Japan slammed by torrential rain as typhoon nears


Parts of Japan were slammed by torrential rain on Friday as Typhoon Mawar neared, bringing winds and heavy rain to a wide swathe of the country and prompting authorities to advise tens of thousands to evacuate.

Mawar, which wreaked havoc on Guam earlier this week, has weakened to tropical storm strength from its earlier super typhoon status, and the main body of the storm was expected to pass south of the main island of Honshu as it moved into the Pacific.

But forecasters warned there was the danger that humid air from the typhoon could feed into a seasonal rain front, touching off heavy localised rains.
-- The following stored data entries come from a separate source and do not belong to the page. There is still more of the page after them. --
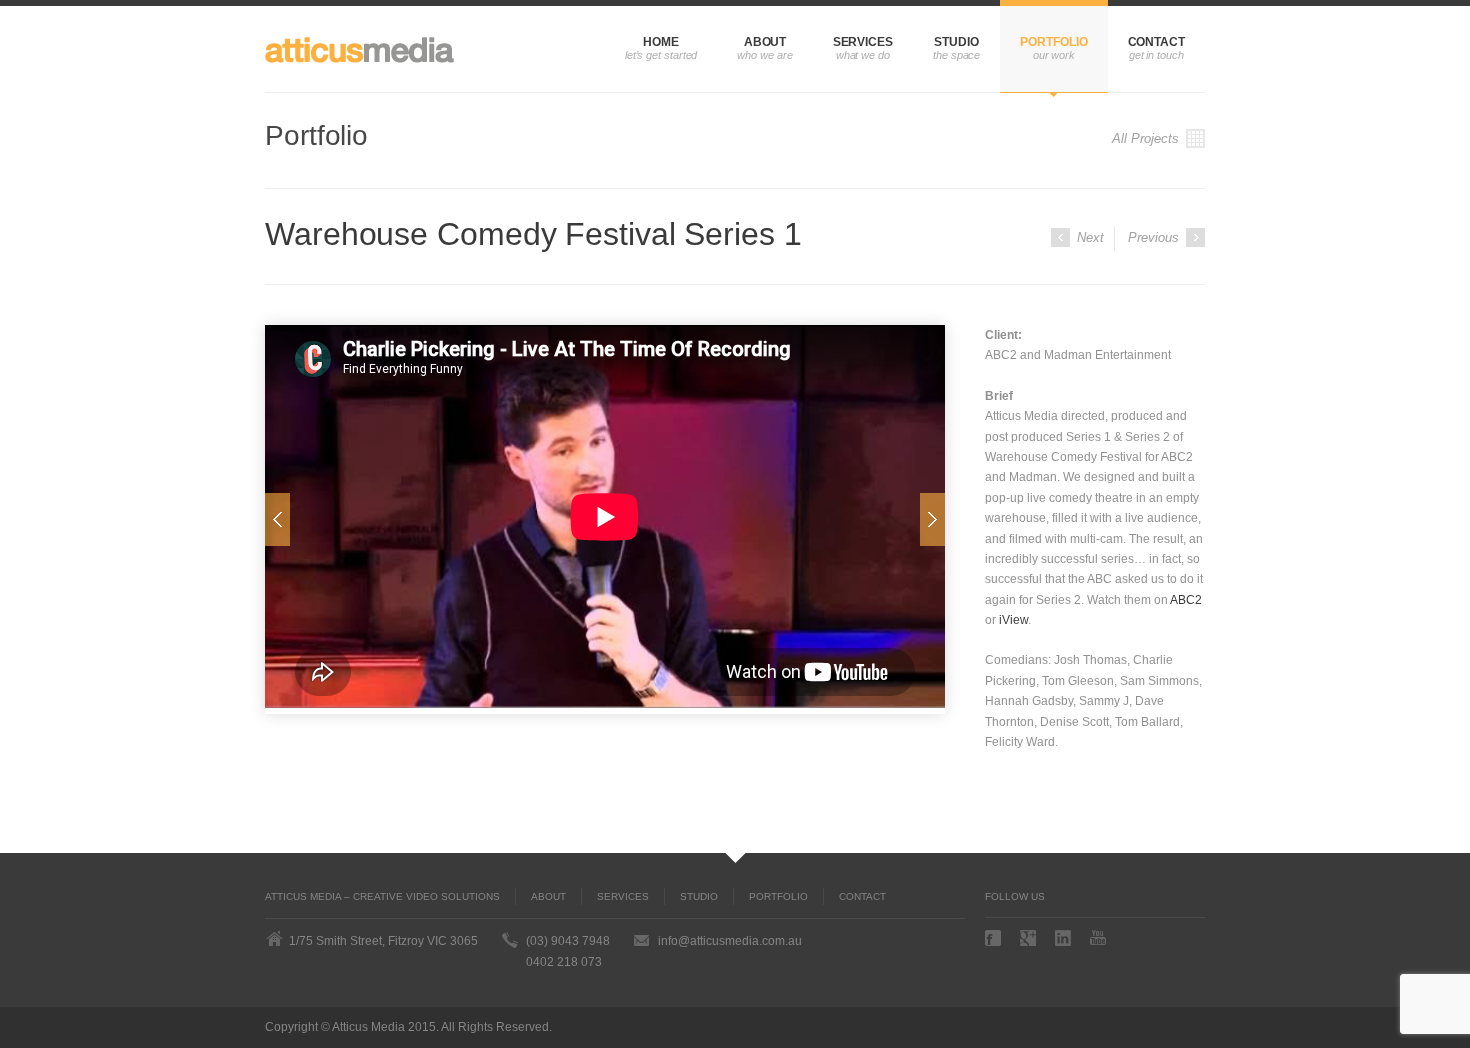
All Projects (1147, 138)
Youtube (1100, 937)
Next (1088, 237)
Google (1030, 938)
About (765, 42)
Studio (956, 42)
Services (863, 42)
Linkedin (1065, 938)
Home (661, 42)
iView (1013, 620)
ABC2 (1186, 600)
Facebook (995, 938)
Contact (1156, 42)
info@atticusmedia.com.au (730, 941)
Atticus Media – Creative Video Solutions (382, 896)
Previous (1155, 237)
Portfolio (1053, 42)
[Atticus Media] (365, 49)
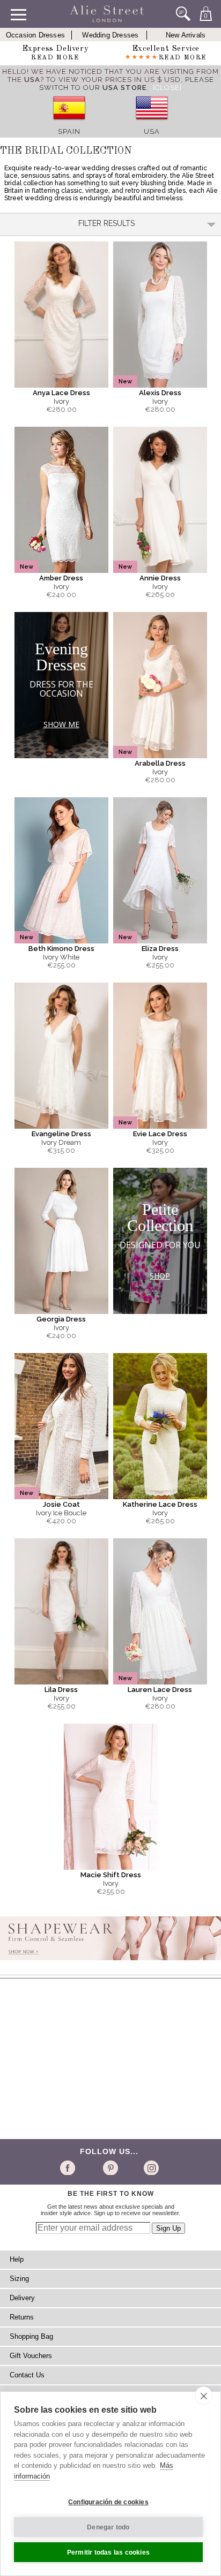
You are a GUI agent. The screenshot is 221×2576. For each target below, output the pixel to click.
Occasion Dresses (35, 35)
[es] (69, 123)
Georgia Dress (61, 1319)
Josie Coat (61, 1504)
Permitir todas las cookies (108, 2552)
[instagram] (150, 2167)
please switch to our (126, 83)
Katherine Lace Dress (160, 1504)
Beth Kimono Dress (61, 949)
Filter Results (106, 223)
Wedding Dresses (110, 35)
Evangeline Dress (61, 1134)
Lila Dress (61, 1690)
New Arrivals (185, 35)
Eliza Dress (160, 949)
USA (152, 131)
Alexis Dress (160, 393)
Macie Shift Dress (110, 1875)
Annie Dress (160, 578)
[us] (152, 123)
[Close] (167, 88)
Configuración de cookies (108, 2502)
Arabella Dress (160, 763)
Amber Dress (61, 578)
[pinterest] (110, 2167)
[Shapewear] (110, 1963)
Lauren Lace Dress (160, 1690)
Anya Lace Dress (61, 393)
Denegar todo (108, 2527)
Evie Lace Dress (160, 1134)
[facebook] (69, 2167)
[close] (203, 2395)
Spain (69, 131)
Similar weather patterns have caused flooding and landslides in the past, most notably in the summer of 2018, when more than 200 people were killed in western Japan.

Though heavy summer rains are not uncommon in Japan, June is unusually early for a typhoon-type storm to near the islands. On Thursday, the Japan Meteorological Agency (JMA) said the nation had experienced its warmest spring since record-keeping began in 1898.
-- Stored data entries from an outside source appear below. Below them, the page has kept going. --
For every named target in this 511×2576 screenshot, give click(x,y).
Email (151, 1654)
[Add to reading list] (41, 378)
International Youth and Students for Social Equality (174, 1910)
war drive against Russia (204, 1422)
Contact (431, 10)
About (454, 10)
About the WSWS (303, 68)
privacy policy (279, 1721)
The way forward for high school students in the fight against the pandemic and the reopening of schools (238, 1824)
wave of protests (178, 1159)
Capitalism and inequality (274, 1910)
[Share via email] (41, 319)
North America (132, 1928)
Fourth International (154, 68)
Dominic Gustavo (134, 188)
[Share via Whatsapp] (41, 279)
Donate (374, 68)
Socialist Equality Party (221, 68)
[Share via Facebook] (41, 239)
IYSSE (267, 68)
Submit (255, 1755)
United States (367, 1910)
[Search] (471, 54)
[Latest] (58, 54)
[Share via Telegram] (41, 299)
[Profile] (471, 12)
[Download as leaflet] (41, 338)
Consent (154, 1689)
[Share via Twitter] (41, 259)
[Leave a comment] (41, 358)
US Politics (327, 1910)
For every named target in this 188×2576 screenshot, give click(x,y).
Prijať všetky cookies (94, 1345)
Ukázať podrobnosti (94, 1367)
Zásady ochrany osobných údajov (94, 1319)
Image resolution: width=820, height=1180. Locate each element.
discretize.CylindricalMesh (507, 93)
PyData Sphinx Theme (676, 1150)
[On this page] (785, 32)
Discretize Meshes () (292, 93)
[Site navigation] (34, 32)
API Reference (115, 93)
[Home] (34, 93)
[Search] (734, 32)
The JMA issued flood warnings for the Okinawa island chain and parts of Shikoku and Honshu islands, with forecasts of 350 mm of rain in parts of western Honshu in the 24 hours up to Saturday morning.
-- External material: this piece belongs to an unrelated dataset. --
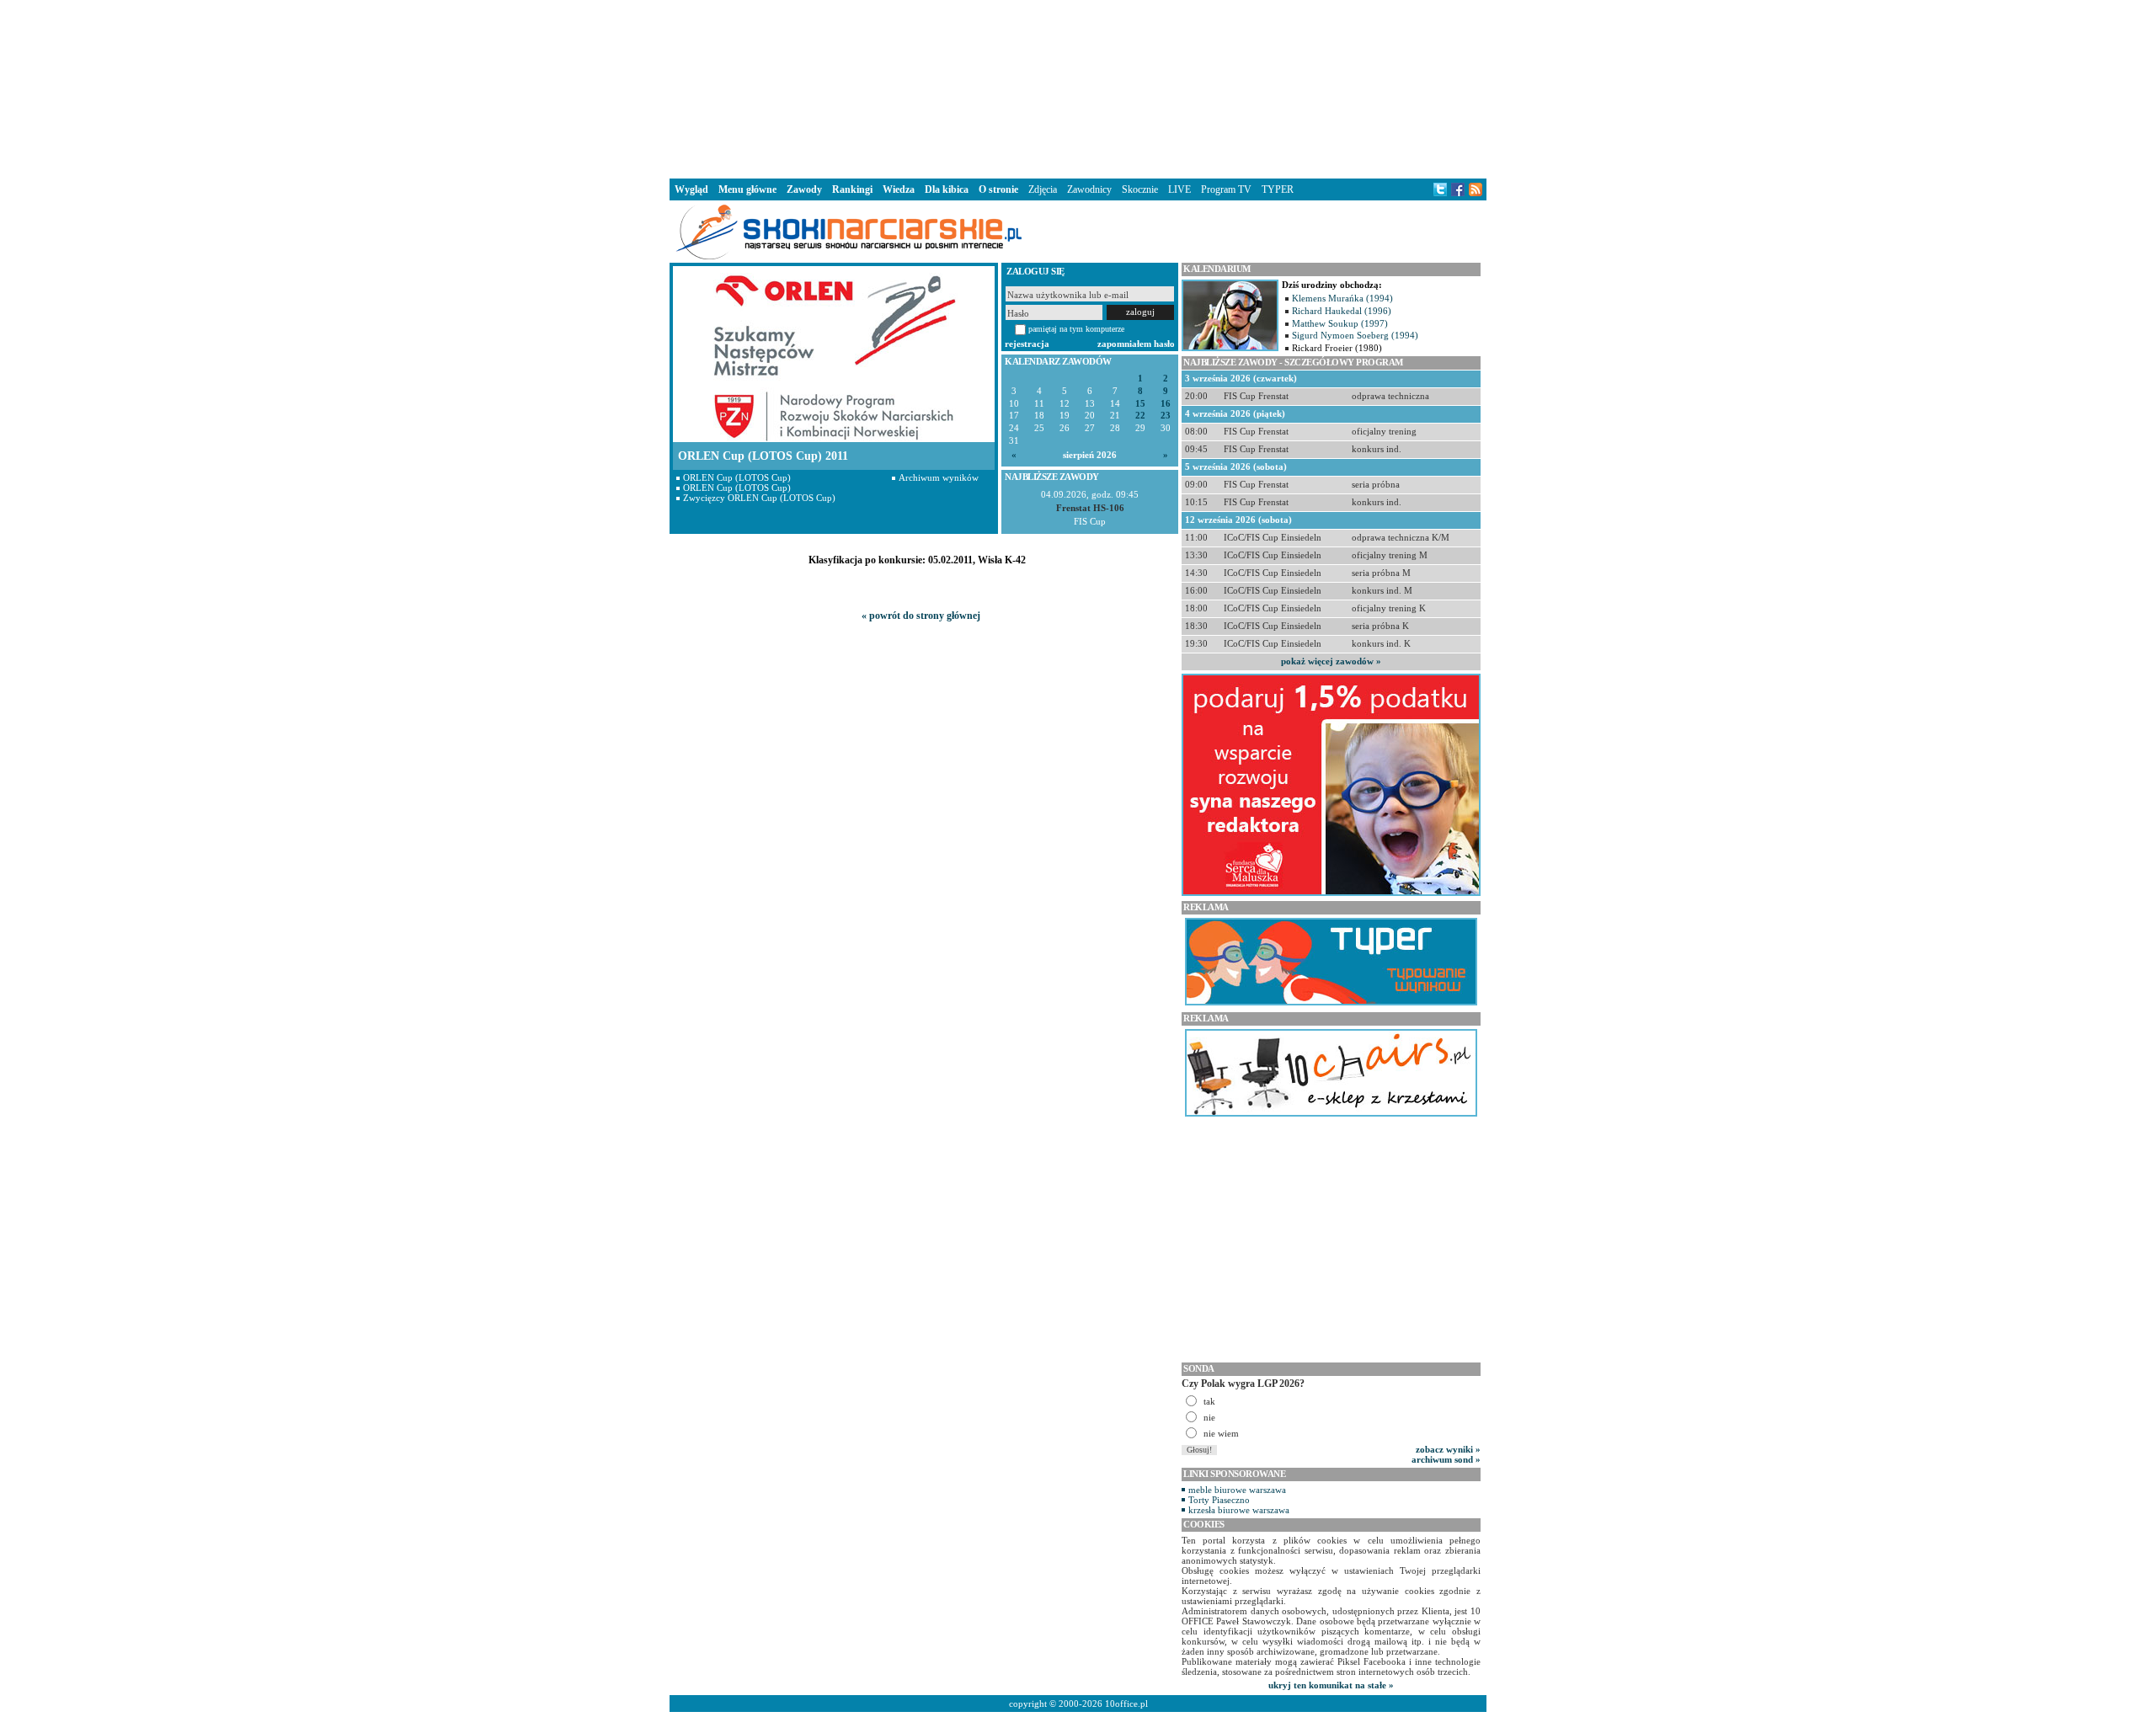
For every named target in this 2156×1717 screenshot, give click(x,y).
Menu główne (747, 189)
Parts of Shikoku were hit by 162.5 mm of rain in the three hours to 9:00 am (2400 GMT), nearly half of that in one hour, NHK public broadcaster said, prompting warnings of landslides.

Around 27,000 people were advised to evacuate in Toyohashi, a city in central Honshu. Evacuation advisories were also issued in parts of Shikoku.

A number of flights to parts of the Okinawa island chain were cancelled but there were no other reports of major transportation snarls as of Friday morning.